The collections at the library continue to expand exponentially as the library adds books, documents, and other artifacts to its archive.
Providing Research Assistance
Rencher and his team work to invite more than just the scholarly community to enter library doors. In the collections on four levels of the library, scholars and amateurs alike pore over books, documents, microfilm, and computer screens to sort out the details of their families’ pasts.
Trained associates are on hand to provide free assistance, and research classes are available at the library and online. At the same time, the main floor is devoted to engaging family history discovery experiences for people of all ages and cultures—inviting them to come inside, participate, get a feel for their ancestry, and capture and preserve memories for posterity. Special event activities throughout the year enhance that goal.
Creating Discovery Experiences
Under Rencher’s direction, the library is now working to grow the interactive discovery experiences on the main floor directed at younger age groups and others unfamiliar with family history research. Additionally, the library hosts special events throughout the year to include all people and cultures.
Working with Staff
To best serve FamilySearch’s and the Family History Library’s joint efforts, Rencher relies on the expertise of his deputy chief genealogical officers and reference specialists, who assist in ensuring the genealogical soundness of the products and services offered by FamilySearch. They serve as ambassadors for FamilySearch to genealogical and historical societies, libraries, and archives to maintain relationships for partnership opportunities.
“They provide an enormous public relations function as representatives of FamilySearch,” Rencher said. “I have an outstanding team to oversee the library, and skilled genealogists and trained volunteers who help visitors find success,” he added.
Involvement in the Genealogical Community
Rencher is a proponent for the continual development of tools to encourage family research across the industry. In that capacity, he reaches out to other genealogical organizations to encourage them to make records more available, broaden enthusiasm for the process, and raise the standard for the outcomes.

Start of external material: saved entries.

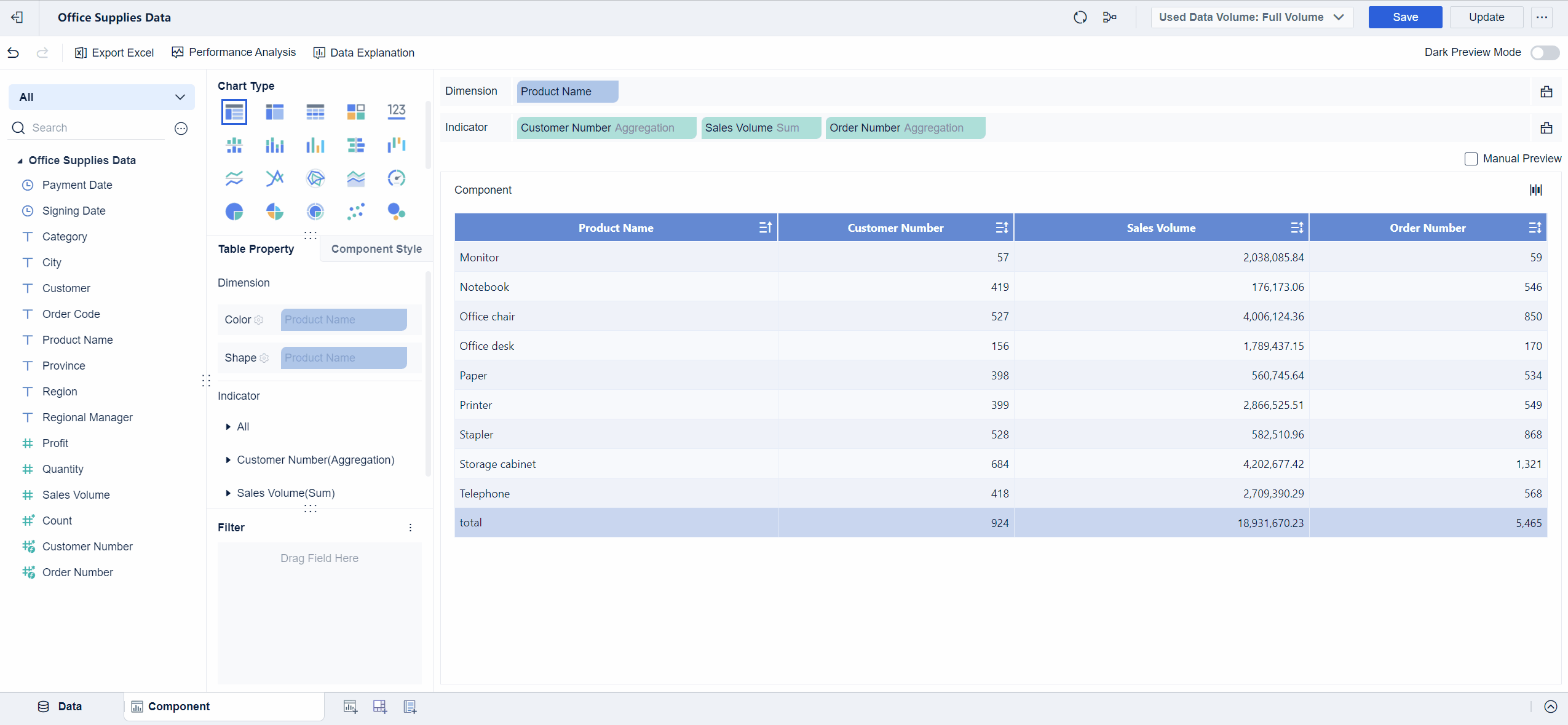Sort the Sales Volume column
The image size is (1568, 725).
(1296, 227)
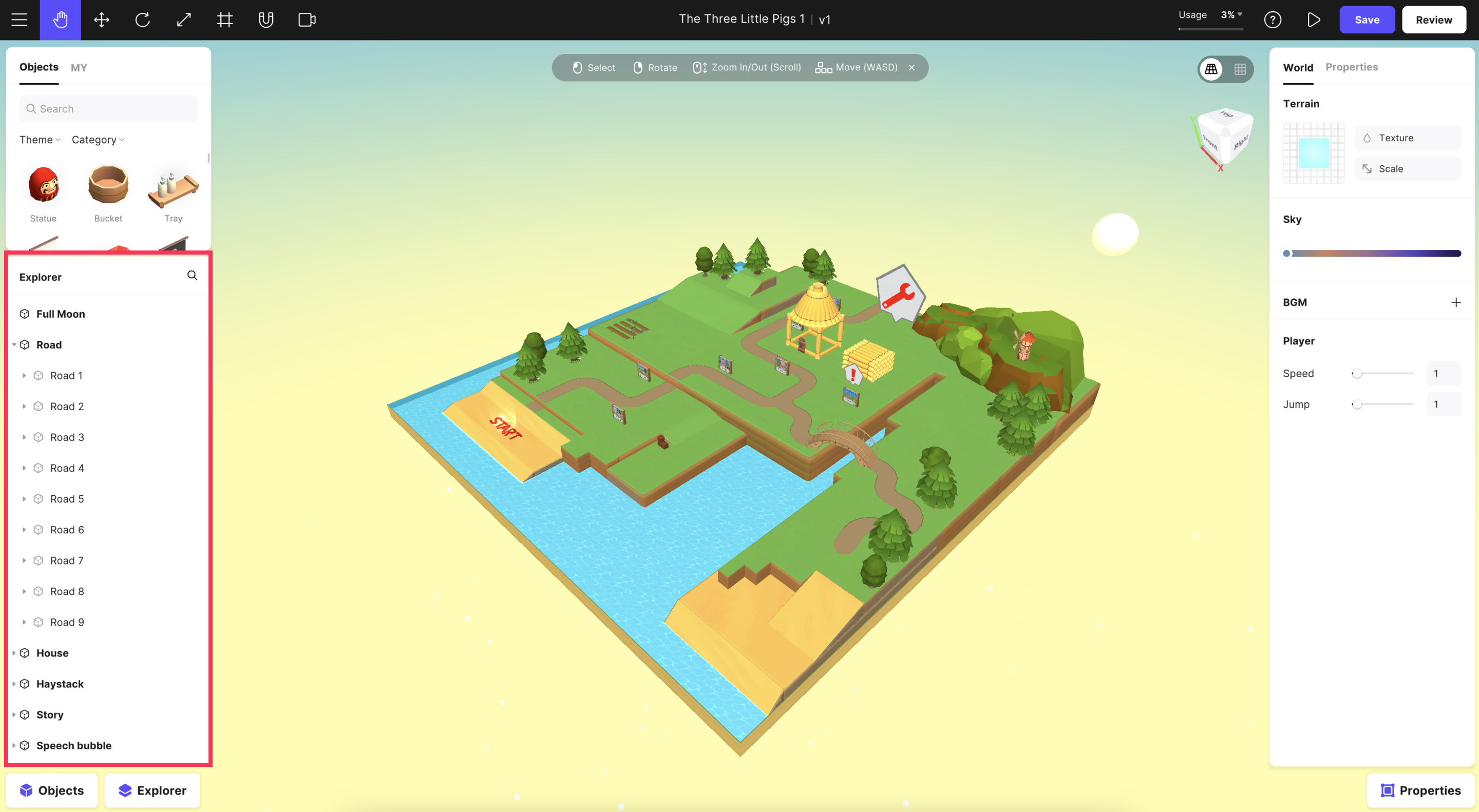Click the Sky color gradient slider
Image resolution: width=1479 pixels, height=812 pixels.
1372,254
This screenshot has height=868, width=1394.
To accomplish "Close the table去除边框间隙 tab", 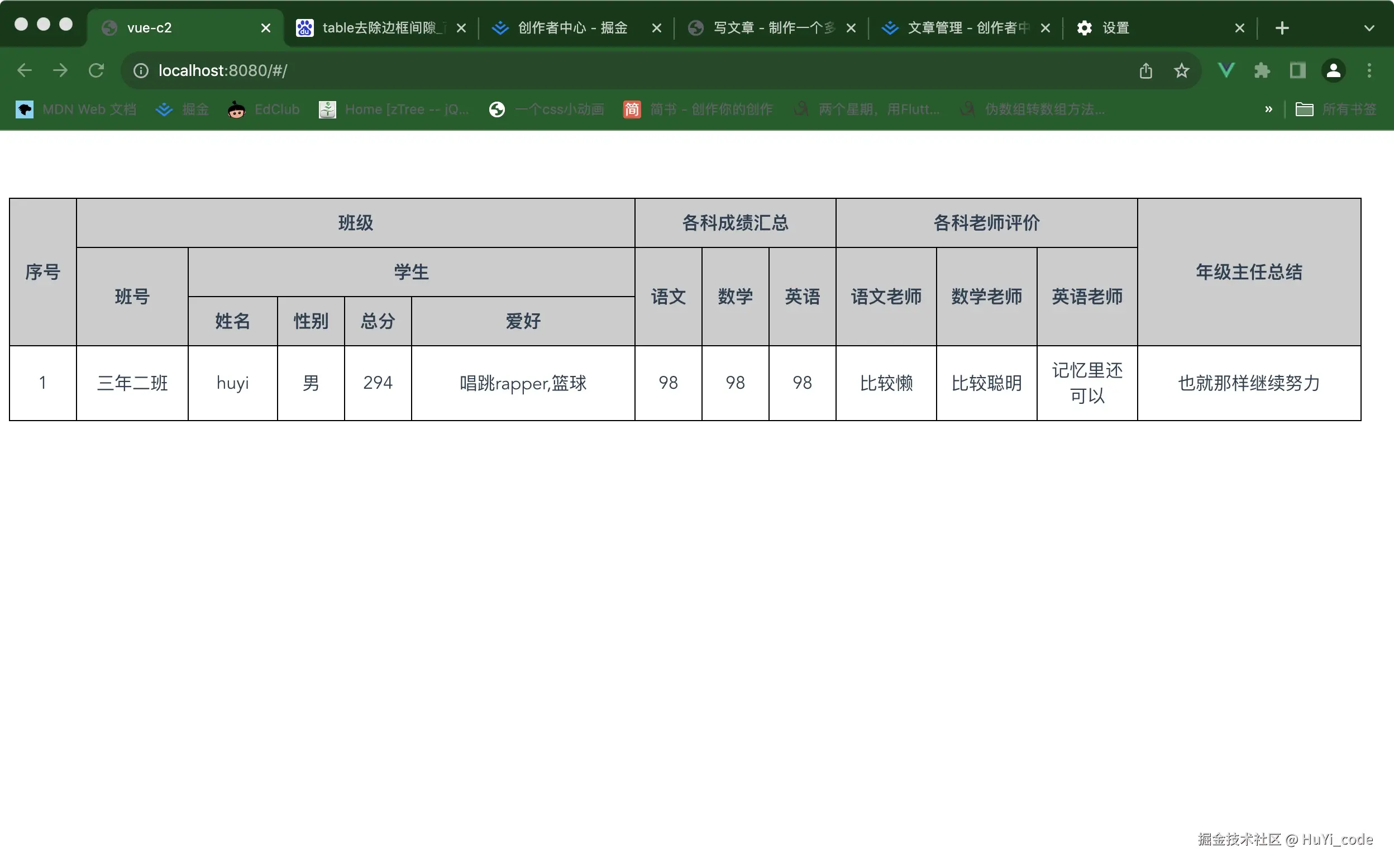I will (x=461, y=28).
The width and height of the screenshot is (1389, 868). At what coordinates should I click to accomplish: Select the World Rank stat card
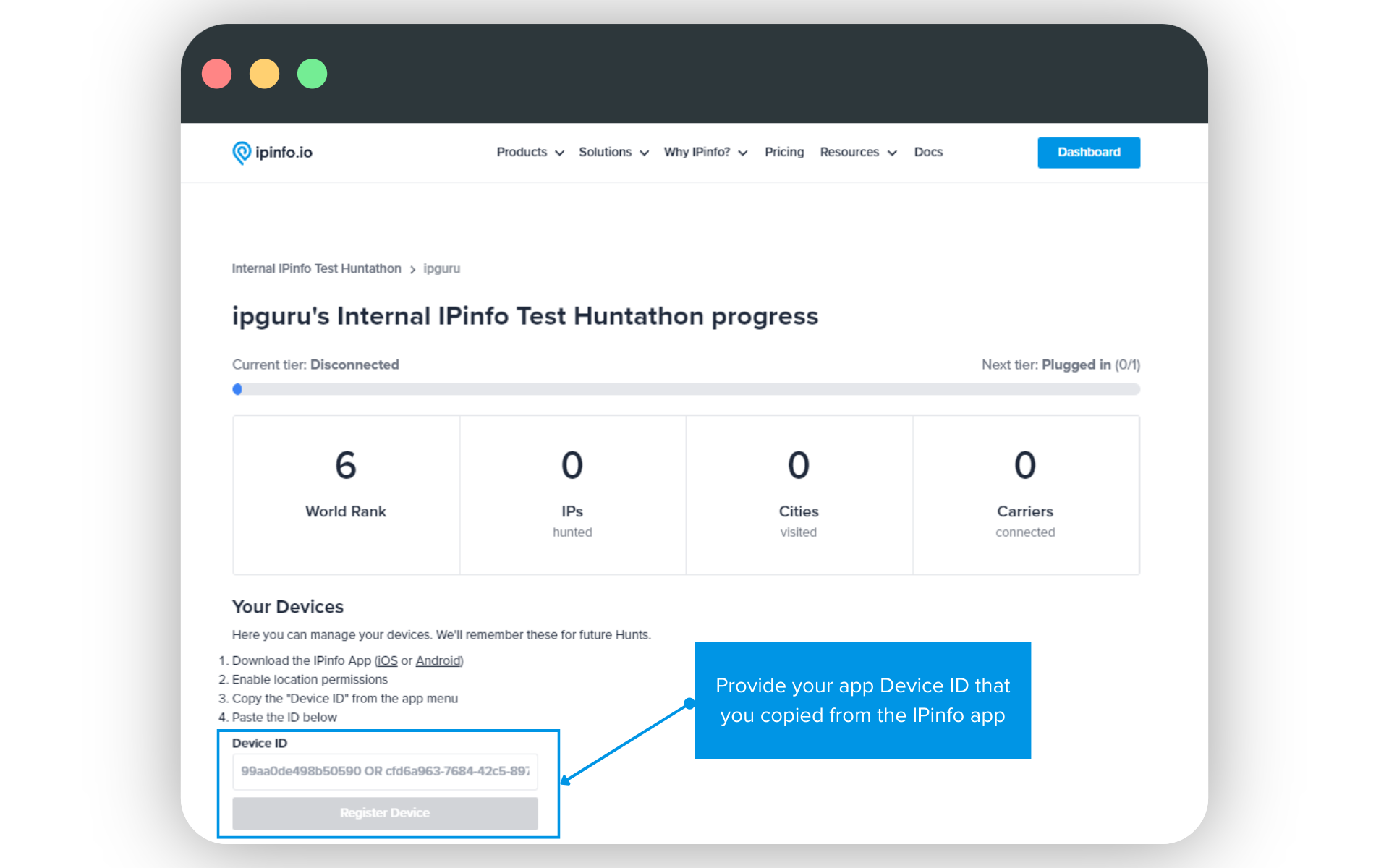(x=346, y=495)
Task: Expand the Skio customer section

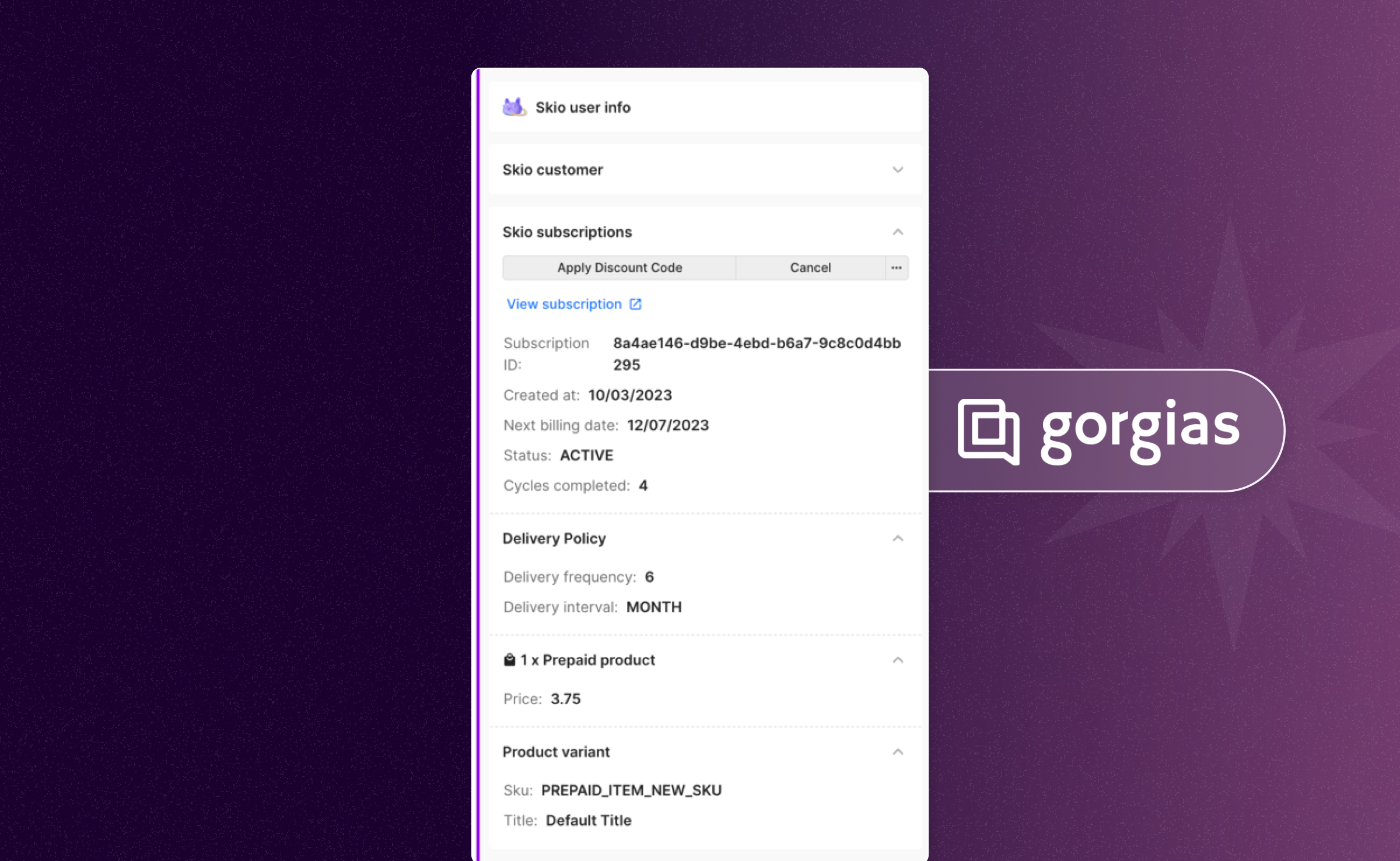Action: pos(898,170)
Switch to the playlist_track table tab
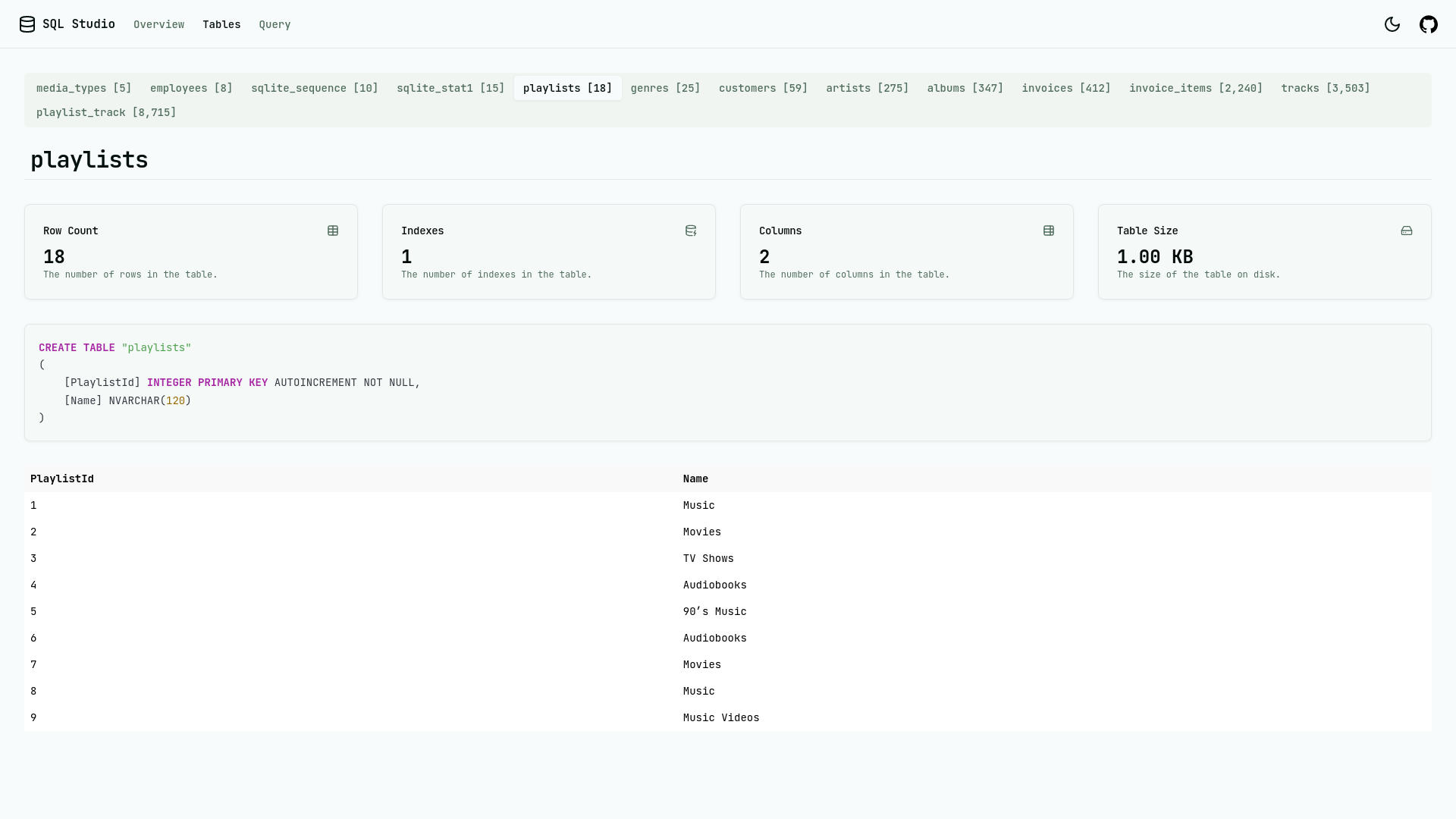The image size is (1456, 819). 106,112
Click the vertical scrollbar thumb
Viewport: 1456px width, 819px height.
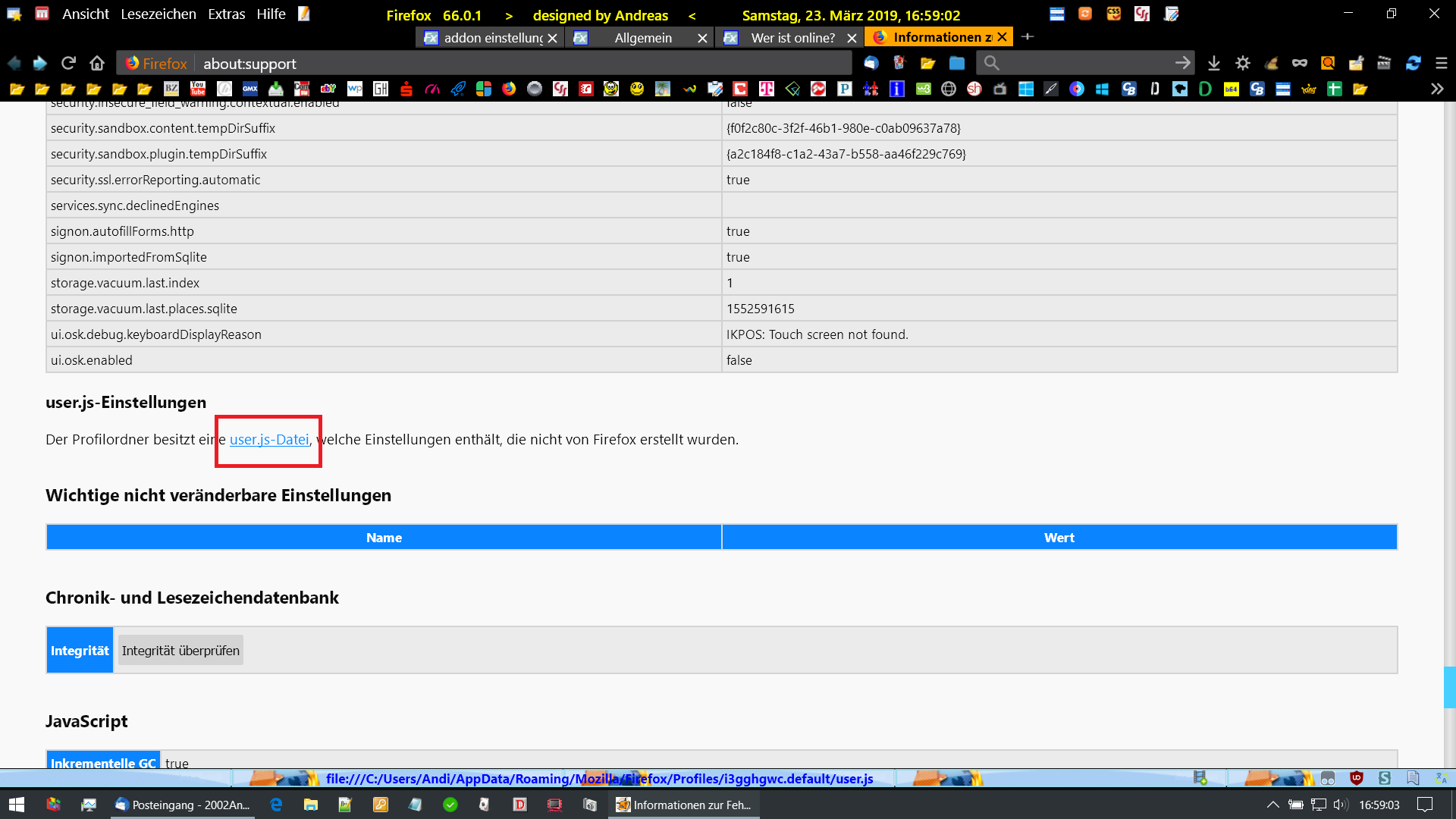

As vice president of development for the Federation of Genealogical Societies (FGS), Rencher helps establish fundraising priorities and goals and oversees fundraising activities in the broader genealogical community, including choosing records to digitize in the National Archives and Records Administration (NARA). These efforts augment the work that FamilySearch does and reduce digitization costs to FamilySearch.
Most recently, Rencher supervised raising funds for the multimillion-dollar War of 1812 Preserve the Pensions Project. Through this effort, digitization of these genealogically rich records is nearing completion. About 80 percent of the records are available for free access indefinitely through Fold3.com.
Rencher is also the former chair of the FGS Records Access and Preservation Committee (RPAC) and now serves as a committee member representing the FGS. The RPAC is a joint committee made up of representatives from the FGS, the National Genealogical Society (NGS), and the International Association of Jewish Genealogical Societies (IAJGS).
For Rencher, the objective of family history is to promote family connections. While building the library collections and increasing access, he continues to champion the craft by aiding genealogical societies to make their records more accessible and create meaningful family experiences.